Mamadou Mbodj

Personal information
- Full name: Pape Mamadou Mbodj
- Date of birth: 12 March 1993 (age 33)
- Place of birth: Dakar, Senegal
- Height: 1.88 m (6 ft 2 in)
- Position: Centre-back

Team information
- Current team: Irtysh Pavlodar
- Number: 26

Senior career*
- Years: Team / Apps / (Gls)
- 2004–2014: Dakar Sacré-Cœur / 71 / (2)
- 2014–2015: Red Star Belgrade / 8 / (1)
- 2014: → Napredak Kruševac (loan) / 7 / (0)
- 2016–2018: Žalgiris / 90 / (8)
- 2019–2022: Neftçi Baku / 71 / (7)
- 2023: Ordabasy / 23 / (1)
- 2024–2025: Hapoel Hadera / 40 / (1)
- 2025–2026: Dong A Thanh Hoa / 9 / (3)
- 2026–: Irtysh Pavlodar / 6 / (1)

International career
- 2012–2013: Senegal U20
- 2013: Senegal U23

= Mamadou Mbodj =

Senegalese footballer

Pape Mamadou Mbodj (born 12 March 1993) is a Senegalese professional footballer who plays as a centre-back for Kazakhstan Premier League club Irtysh Pavlodar.

==Club career==
Pape Mamadou Mbodj was born in Dakar, Senegal. He was playing with football club Dakar Sacré-Cœur until the 2014. While playing for Dakar Sacré-Cœur, he was selected to be part of the Senegalese U-20 squad at the 2013 Jeux de la Francophonie.

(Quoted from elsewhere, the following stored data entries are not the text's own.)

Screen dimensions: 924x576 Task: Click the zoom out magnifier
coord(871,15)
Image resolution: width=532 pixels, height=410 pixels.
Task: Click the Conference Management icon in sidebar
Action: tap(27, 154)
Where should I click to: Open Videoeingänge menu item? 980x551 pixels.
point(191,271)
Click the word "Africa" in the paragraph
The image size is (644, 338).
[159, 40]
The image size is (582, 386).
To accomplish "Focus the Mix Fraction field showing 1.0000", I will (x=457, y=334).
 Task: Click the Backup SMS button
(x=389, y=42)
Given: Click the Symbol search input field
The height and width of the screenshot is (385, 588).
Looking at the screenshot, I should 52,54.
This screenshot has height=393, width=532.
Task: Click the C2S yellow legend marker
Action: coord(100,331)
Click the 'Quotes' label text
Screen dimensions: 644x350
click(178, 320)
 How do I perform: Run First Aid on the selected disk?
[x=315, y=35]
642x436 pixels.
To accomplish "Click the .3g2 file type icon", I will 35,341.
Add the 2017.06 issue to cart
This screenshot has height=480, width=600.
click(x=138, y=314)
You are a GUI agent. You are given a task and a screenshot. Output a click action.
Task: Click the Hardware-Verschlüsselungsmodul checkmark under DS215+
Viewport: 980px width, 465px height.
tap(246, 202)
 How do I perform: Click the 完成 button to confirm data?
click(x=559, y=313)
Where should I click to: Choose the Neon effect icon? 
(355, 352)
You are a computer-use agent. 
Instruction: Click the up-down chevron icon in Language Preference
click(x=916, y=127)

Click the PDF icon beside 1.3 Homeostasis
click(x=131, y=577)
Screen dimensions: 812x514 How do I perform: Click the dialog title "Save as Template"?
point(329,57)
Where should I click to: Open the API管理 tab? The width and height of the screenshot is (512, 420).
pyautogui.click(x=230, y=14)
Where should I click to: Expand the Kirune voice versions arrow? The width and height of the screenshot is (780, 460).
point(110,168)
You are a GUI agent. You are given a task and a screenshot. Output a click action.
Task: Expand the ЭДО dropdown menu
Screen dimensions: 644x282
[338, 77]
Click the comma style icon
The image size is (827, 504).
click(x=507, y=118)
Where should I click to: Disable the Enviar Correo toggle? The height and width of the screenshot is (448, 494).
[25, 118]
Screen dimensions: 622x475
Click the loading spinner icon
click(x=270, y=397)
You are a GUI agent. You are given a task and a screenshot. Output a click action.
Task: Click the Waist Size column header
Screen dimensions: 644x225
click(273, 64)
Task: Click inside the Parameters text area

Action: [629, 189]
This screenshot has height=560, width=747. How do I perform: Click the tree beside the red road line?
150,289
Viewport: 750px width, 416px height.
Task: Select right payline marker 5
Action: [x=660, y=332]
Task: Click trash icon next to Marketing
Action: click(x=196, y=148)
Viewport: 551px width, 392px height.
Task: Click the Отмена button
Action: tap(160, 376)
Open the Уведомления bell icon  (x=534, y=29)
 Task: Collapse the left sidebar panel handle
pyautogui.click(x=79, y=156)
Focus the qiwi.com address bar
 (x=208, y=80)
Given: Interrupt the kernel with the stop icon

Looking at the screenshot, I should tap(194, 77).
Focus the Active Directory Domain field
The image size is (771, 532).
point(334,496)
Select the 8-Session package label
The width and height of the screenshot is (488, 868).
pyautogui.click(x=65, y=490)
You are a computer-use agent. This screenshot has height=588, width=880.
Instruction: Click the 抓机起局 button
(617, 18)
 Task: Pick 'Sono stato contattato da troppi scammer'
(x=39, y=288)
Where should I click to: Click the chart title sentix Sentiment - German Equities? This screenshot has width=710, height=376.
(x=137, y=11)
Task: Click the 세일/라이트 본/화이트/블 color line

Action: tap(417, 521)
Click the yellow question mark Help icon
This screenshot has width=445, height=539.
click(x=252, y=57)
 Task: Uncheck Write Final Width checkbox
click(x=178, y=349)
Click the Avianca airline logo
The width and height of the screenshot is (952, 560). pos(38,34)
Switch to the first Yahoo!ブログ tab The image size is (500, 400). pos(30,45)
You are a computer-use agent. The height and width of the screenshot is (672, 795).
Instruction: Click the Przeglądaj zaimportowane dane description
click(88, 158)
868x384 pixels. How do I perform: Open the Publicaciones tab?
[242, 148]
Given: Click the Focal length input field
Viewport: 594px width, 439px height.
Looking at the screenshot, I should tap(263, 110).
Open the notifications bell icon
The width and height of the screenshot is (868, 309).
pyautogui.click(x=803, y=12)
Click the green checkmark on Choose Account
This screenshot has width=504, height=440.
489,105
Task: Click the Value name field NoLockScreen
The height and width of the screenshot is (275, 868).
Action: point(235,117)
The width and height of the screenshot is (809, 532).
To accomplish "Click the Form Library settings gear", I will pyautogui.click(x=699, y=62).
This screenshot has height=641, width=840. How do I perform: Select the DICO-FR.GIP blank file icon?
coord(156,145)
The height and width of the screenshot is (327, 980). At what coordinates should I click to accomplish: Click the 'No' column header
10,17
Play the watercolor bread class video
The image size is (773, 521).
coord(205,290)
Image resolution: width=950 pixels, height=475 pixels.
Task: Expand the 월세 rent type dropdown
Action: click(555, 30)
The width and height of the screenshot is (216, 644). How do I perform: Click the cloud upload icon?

For the 2014–15 season he joined Red Star Belgrade, but because of many players on his position on the field, he was loaned to Napredak Kruševac. He made his Jelen SuperLiga debut for Napredak Kruševac on 4 October 2014 in away match against Spartak Subotica - the game ended with a draw result 0–0. He was substituted in for Predrag Lazić in the injury time of that match.

From 2016 season was member of Žalgiris Vilnius. After 2018 season he left the Lithuanian club.

On 8 December 2018, Mbodj signed for Neftçi PFK on a 2.5-year contract. On 7 June 2021, Mbodj extended his contract with Neftçi until 31 May 2023. On 19 December 2022, Mbodj left Neftçi by mutual consent having scored 9 goals in 94 games for the club.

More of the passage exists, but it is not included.